Abstract

Abstract Introduction Desmoplakin is a human protein which plays a key role into desmosomes structure. Desmoplakin gene mutations can cause the so-called "desmoplakin cardiomyopathy", a form of arrhythmogenic cardiomyopathy. Its clinical history is characterized by severe ventricular arrhythmias, episodic myocardial injury and left ventricular systolic dysfunction associated with fibrosis. Case Presentation A 12-years-old male came to our inherited cardiomyopathy ambulatory for cardiological evaluation due to a previous history of cardiac arrest when he was infant (30 days newborn) and palpitation.
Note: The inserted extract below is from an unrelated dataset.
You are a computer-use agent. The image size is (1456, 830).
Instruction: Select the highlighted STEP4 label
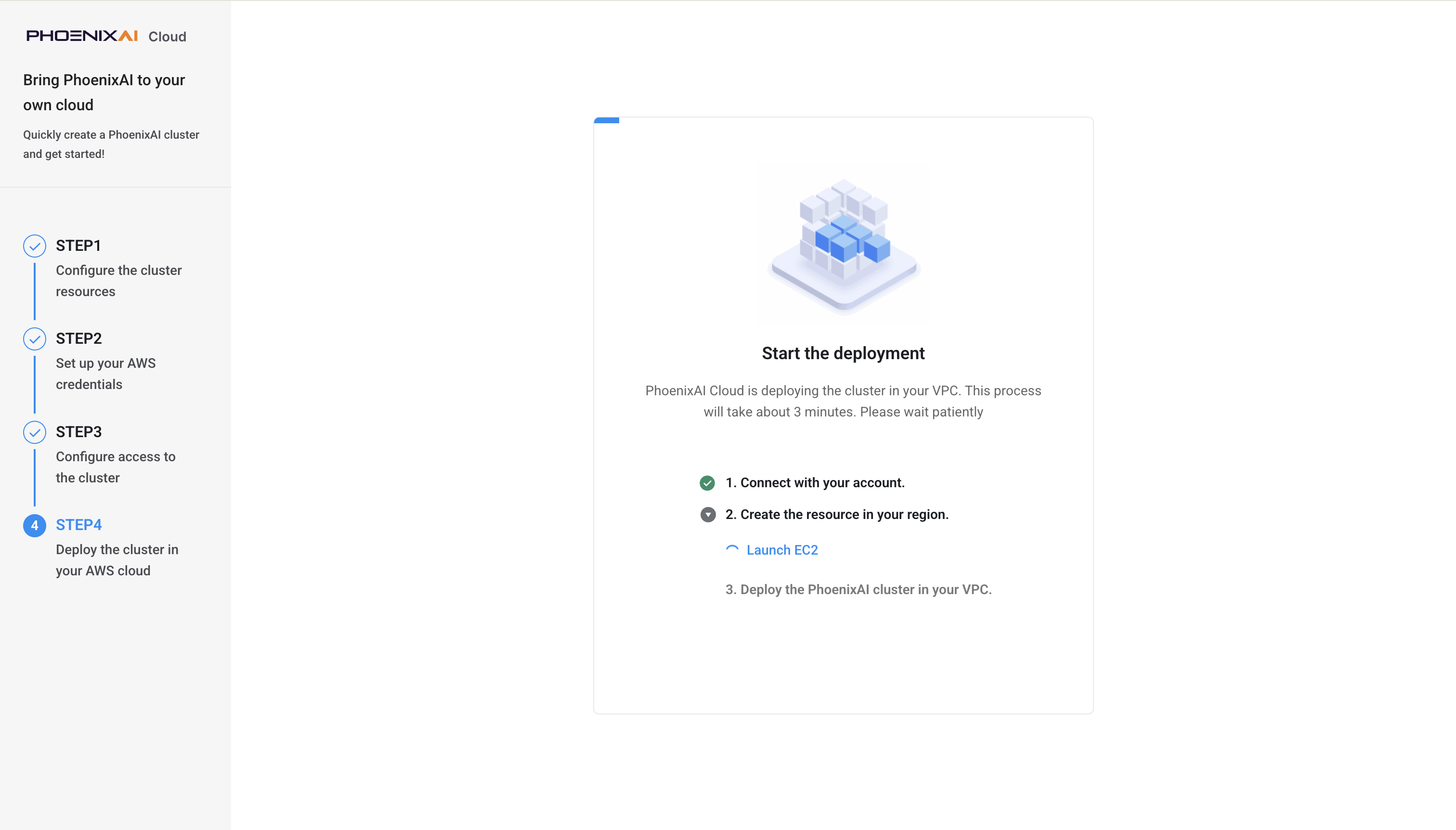(78, 525)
Previous medical history included eczematous dermatitis and occasional hyperglycemia. During cardiological evaluation EKG was unremarkable, echocardiography revealed myocardial noncompaction in apical and mid-ventricular regions of the left ventricle's infero-lateral wall (end systolic ratio 2:1) and evidence of direct blood flow into deep intertrabecular recesses by colour doppler. Due to history of palpitation an EP study was performed that showed a lateral left-sided accessory pathway that was ablated during the same procedure. A genetic molecular analysis with exome sequencing (NGS, next generation sequencing) was performed and revealed a heterozygous genetic variant in DSP (Desmoplakin) gene on chromosome 6 (c.4046 G>A pSer1349Asn). Familiar screening revealed the same genetic variant in his father and his brother, both had no cardiological events. Conclusion Desmoplakin cardiomyopathy may have a severe clinical presentation with cardiac arrest. A multidisciplinary approach is suggested for a tailored management of these patients.